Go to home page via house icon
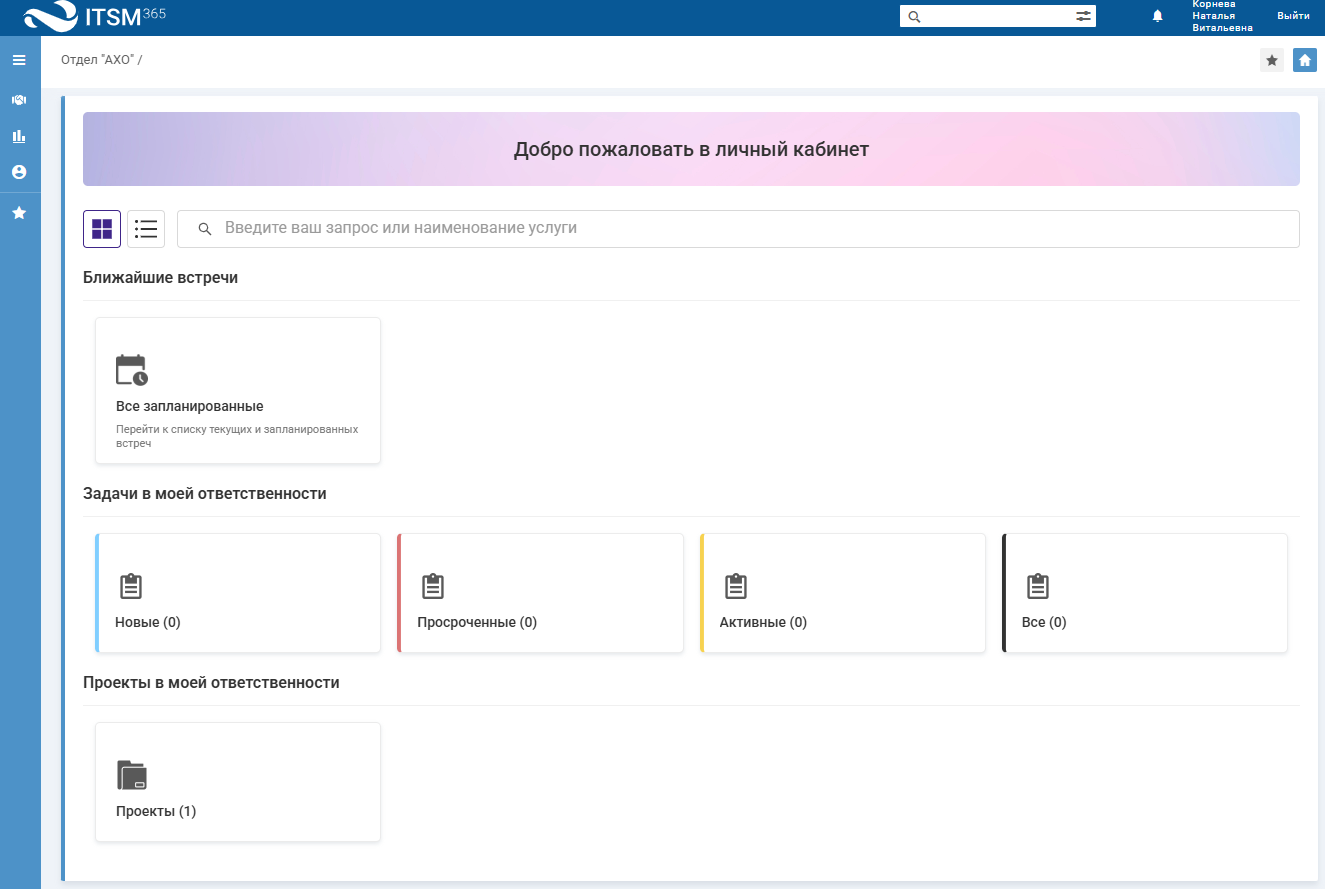 pos(1304,60)
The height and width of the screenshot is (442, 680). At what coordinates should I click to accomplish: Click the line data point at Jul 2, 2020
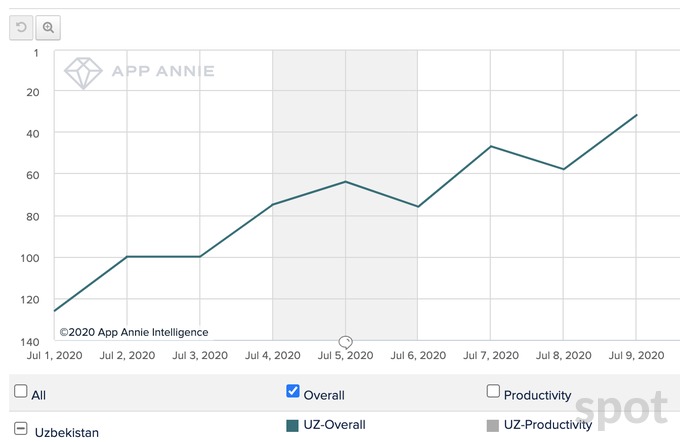pos(127,257)
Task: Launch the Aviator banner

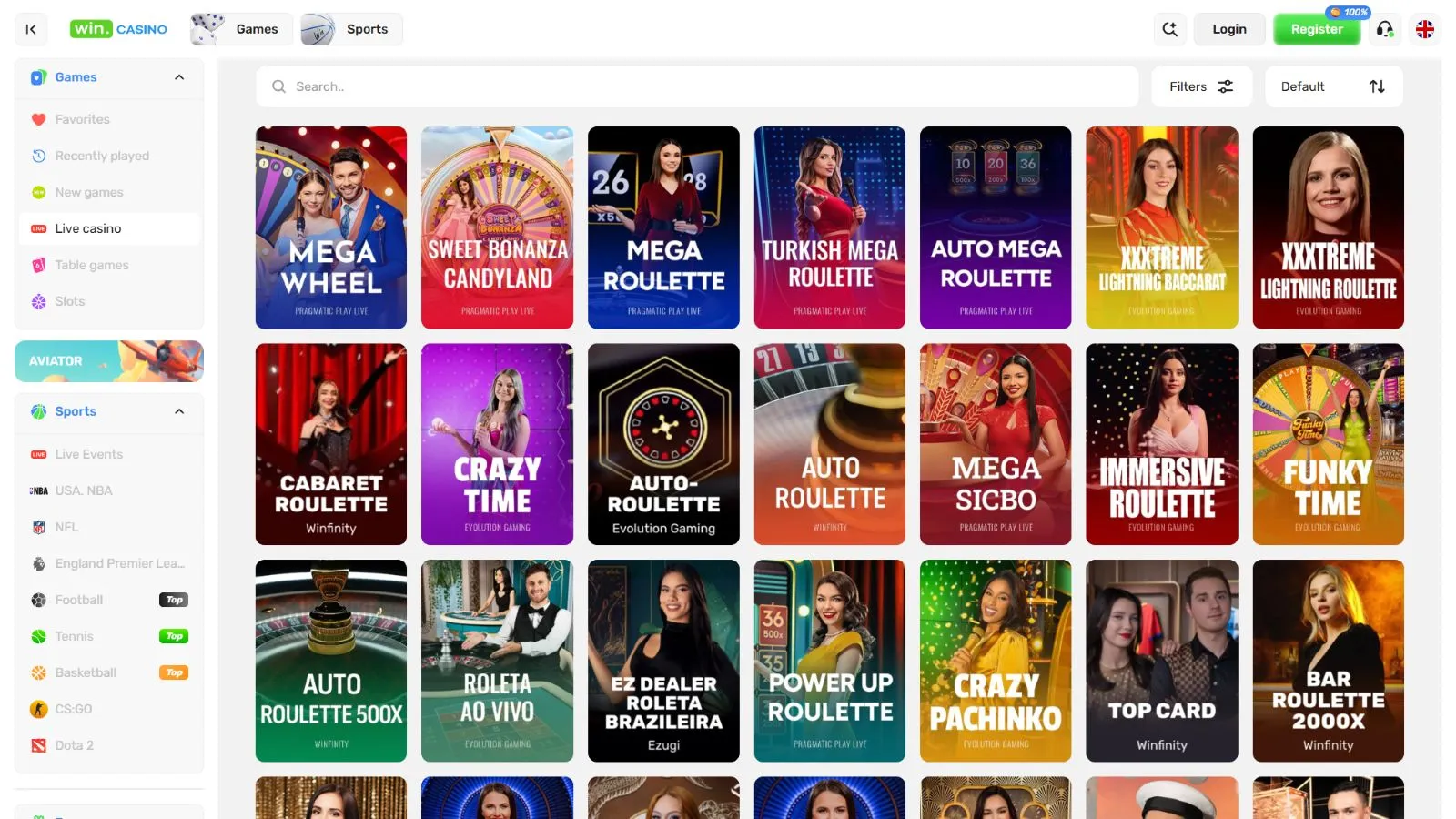Action: coord(109,361)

**Task details**: In your copy, include no pictures, but reproduce all records exactly.

**Answer to this task**:
Go to home page via house icon
 pos(1304,60)
The height and width of the screenshot is (442, 680). At what coordinates should I click to accomplish: Click the line data point at Jul 2, 2020
pos(127,257)
Task: Launch the Aviator banner

Action: coord(109,361)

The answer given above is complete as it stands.